If someone has never had therapy or counseling before, an MPE discovery is likely to raise childhood issues that have been unaddressed and dormant for years. That’s part of the misattributed parentage experience—opening a can of worms that you can’t stuff back. Once they’re out, they can be overwhelming, especially for someone who’s never had psychotherapy. It’s very much like dealing with a death in the family, though nobody necessarily has died. Confusing. In a sense, something else has died—who you think you are, or thought you were. That’s what many people with an MPE describe, like others who’ve experienced a trauma. There’s a loss that comes with it, a sense of trust is shattered, and then an adjustment period. The new information often raises deeper identity and/or trust issues related to early childhood attachment.

It’s important that people with an MPE take the time to process all of the new information. There’s no one right way to do this work. It’s a grief response we each do in our own way and eventually find meaning in that process.

If you discover you have an MPE, give yourself time—get your sleep, eat well, exercise, try to stick with regular routines as much as possible. Give it time to settle in. Untrained therapists, friends and other well-meaning family may minimize the impact of the new information. After all, it’s just information, right? This can often feel dismissive, like rubbing salt into a wound. As if to say “but you haven’t changed” or “everything is the same.”  The intentions are good, but without validating the feelings, a painful reality is ignored. People with an MPE will tell you that you just don’t get it. An MPE discovery is like suddenly understanding that the Earth is no longer the center of the universe. Such an awareness doesn’t change the Earth at all. It “only” changes how we see ourselves as human beings, and how we act. Identity is like that.

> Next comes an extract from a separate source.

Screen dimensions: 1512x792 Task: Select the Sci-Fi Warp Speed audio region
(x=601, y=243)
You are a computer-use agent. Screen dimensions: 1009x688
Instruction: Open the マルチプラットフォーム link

What is helpful is to encourage people with an MPE to own their feelings and to trust their experience. Do not dismiss the pain and loss as superficial. Their wounds may be deeper than you imagine. Validate their feelings and encourage them to process the information in their own time. Be as patient as you are with other trauma survivors. 

My experience gave me a fresh perspective and helped me to understand my mother and her mother and her mother before her. This dovetails well with the concept of intergenerational and collective trauma—trauma that gets passed down historically through family tragedy in ways that we don’t fully understand. This broader definition of trauma is currently being mapped out by the science of epigenetics or how behavior and environment affect the way genes express themselves. I personally have a better understanding of myself through researching my mother’s family history, documented through records like birth and death certificates, obituaries, and census data widely available to the general public on the internet. Studying these records places all of my experience into a larger historical context, validating that it’s not just about me and that it didn’t start with me but is something several generations old that is part of who I am. It is something much larger than myself. It is like placing the Sun at the center of our planetary system, rather than the Earth. Does this shift in perspective matter? For many of us, how we view ourselves changes everything.